Сапожник потушил свет и улегся.
- Это еще не все, - продолжала женщина. - В половине шестого, а летом, бывало, и в четыре утра, опять велели вставать, и начиналась утреня, и сразу за ней - литургия. Правда, вес четырнадцать дней аббатисса показывалась только на заутрене, Она была старая-престарая, но мне не давала никакой поблажки, хотя накануне я болела и мне даже делали кровопускание... Семь раз в день я должна была петь в хоре: "Officium", месса, шестой и девятый час, да еще литании, да к тому же по постным дням "Miserere", а по Марьиным - процессии... Иногда у меня не было сил прибрать мою комнатку.
- Мы тоже всегда делали уйму работы на судне, - начал вспоминать сапожник. - Баланда никому не доставалась даром. А работать на помпе - это тебе не литании петь. Тут каждую кость у себя чувствуешь, можешь мне поверить. Но хуже всего было то, что во время отдыха ни о чем, кроме женской юбки, не думалось.
- Были в монастыре и мужчины, - продолжала жена. - Капеллан, который исповедовал аббатиссу, сторож и садовник, что работал с благословения.
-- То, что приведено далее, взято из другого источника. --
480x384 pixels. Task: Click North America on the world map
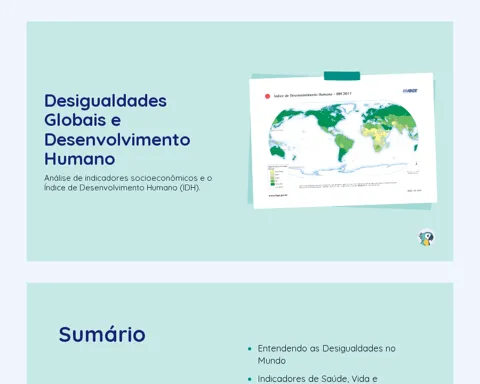click(328, 117)
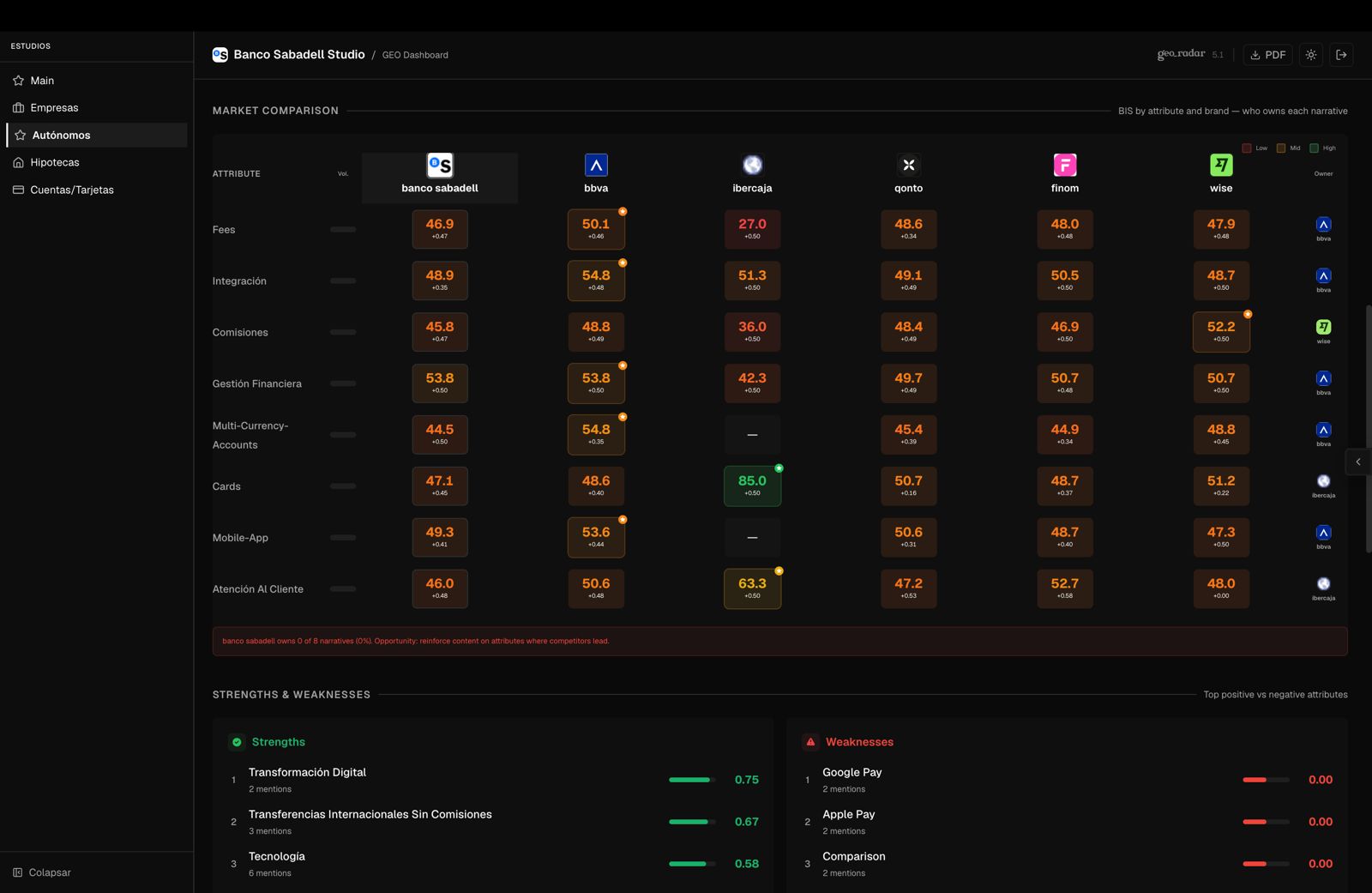The width and height of the screenshot is (1372, 893).
Task: Click the Banco Sabadell column header logo
Action: pos(440,165)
Он-то и помог мне сбежать. Это было нелегко. Он потребовал слепок ключа, а у меня не было воска...
- Воска? А к чему тут воск? - отозвался сапожник. - Разве ты не знаешь, что из хлебного мякиша, если его хорошенько помять, можно сделать отличный слепок! За ночь он станет твердым, как камень. И вообще, разве в монастыре не дают восковых свечей?
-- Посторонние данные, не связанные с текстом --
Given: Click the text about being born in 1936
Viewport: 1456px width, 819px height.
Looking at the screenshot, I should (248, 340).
- Нам не давали ни свечей, ни ламп, - объяснила жена. - Как только темнело, мы должны были ложиться. Аббатисса была очень скупа. И недоверчива - она часто вызывала меня и делала жесткие выговоры. Если бы я еще потребовала свет в келью, то мне бы так досталось!
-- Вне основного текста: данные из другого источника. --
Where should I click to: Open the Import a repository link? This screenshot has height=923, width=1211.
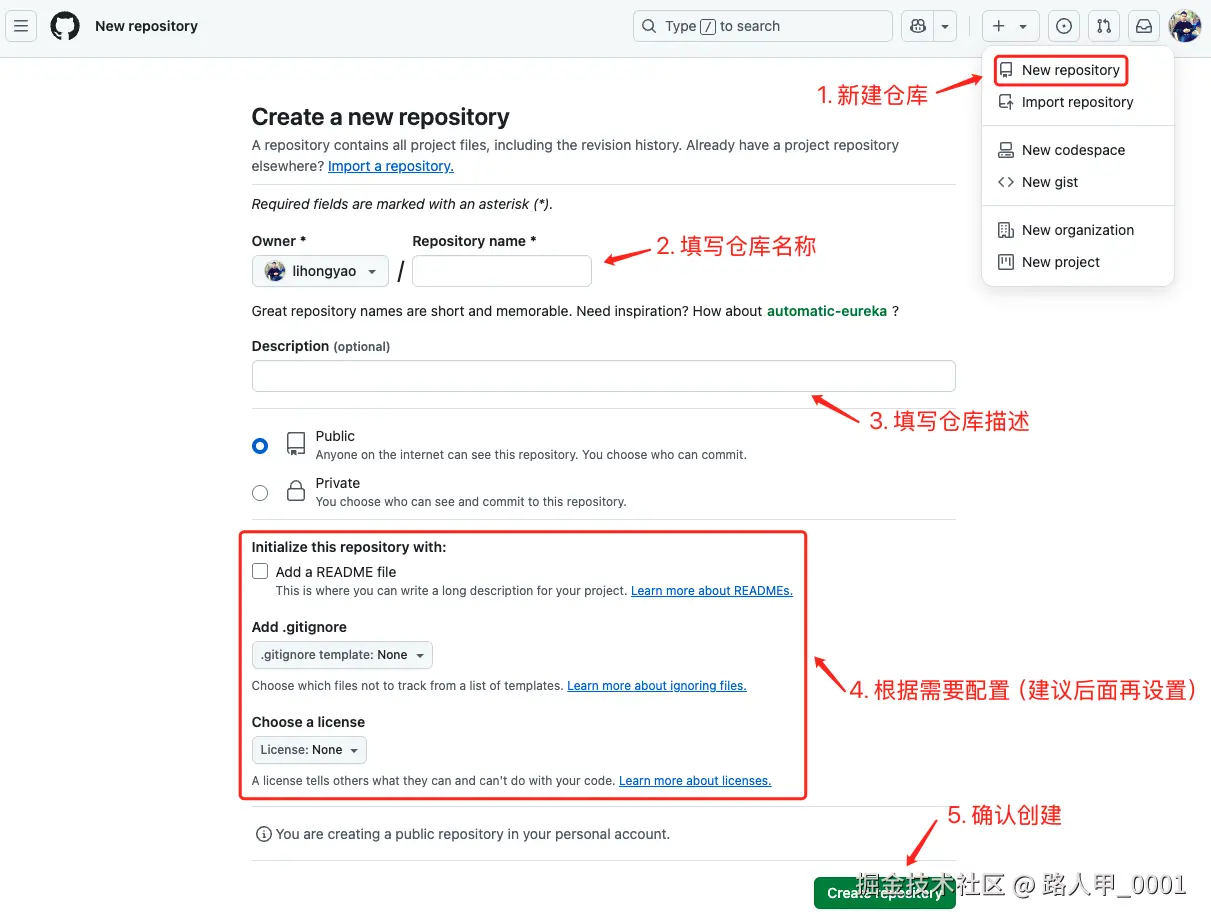[390, 166]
- Эх вы, бабы! Не умеете самых простых вещей, - проворчал сапожник. Слушай и запоминай: берешь кусок сала, а вместо фитиля хлопковую тряпку или вату из ночного колпака. Из этого можно сделать прекрасную светильню. Просто удивительно, что ты этого не знаешь.
- Мне же надо было не светильню, а воск, - возразила жена. - Когда аббатисса умерла, я стащила восковую свечу весом в два фунта - одну из тех, что предназначались для погребальной службы. К счастью, никто не заметил пропажи. Две недели я держала свечу у себя, а потом принесла садовнику слепок ключа, а он пошел и купил олова. Кроме того, он принес мне мирское платье.
- Судя по тому, что ты рассказала, - заметил сапожник, - твой побег был детской игрой. Ты бы знала, над чем только мне не приходилось ломать голову! При этом мне никто не помогал. Например, мне нужны были ножницы или бритва. Чтобы затруднить побег, каторжникам по-разному обрезали бороду на разных щеках. И как же я поступил? Очень просто: украл у надзирателя хлебный нож, наточил и, как уж там получилось, соскоблил бороду.
- Может быть, это было и нетрудно, - согласилась жена, - но страху я натерпелась досыта. Никто не знал о моей затее, кроме садовника, но стоило только одной из сестер пристально поглядеть на меня, как я сразу же краснела. Ох уж эти монастырские сестры! Что-то с ними только стало? Я до сих пор помню их всех. Интересно, ведет ли еще свою бухгалтерскую книгу сестра Моника от Семи Мечей? А что сестра Сирилла от Святой Троицы? Стала ли она, наконец, субприоршей? И что стало с сестрой Фруменцией от Святого Причастия, которая читала псалмы у нас за столом, и с сестрой Серафитой от Преображения, и с сестрой Колумбиной от Богоявления?
- Перестань! Что за нелепые имена? - вскричал сапожник. - Я сейчас со смеха помру. Надо же, Сирилла от Святой Троицы! Знаешь, было время, когда, увидев на улице монастырских женщин в серых рясах, я думал: вот вышла бы ослиная шутка, если бы провести с одной из них часок наедине!.. А как тебя звали в монастыре?
- Сестра Симфороза от Вечного Света, - тихо сказала жена сапожника.
- От Вечного Света! - грянул муж, вскочил с кровати и захохотал как безумный. Ему казалось безмерно забавным, что он лежал в одной постели с женщиной, носившей когда-то такое священное имя.
Весь этот вечер он пребывал в отличном настроении. Ибо он уговорил трех мошенников, явившихся за двенадцатью скудо, удовлетвориться половиной этой суммы и одной бутылкой вина.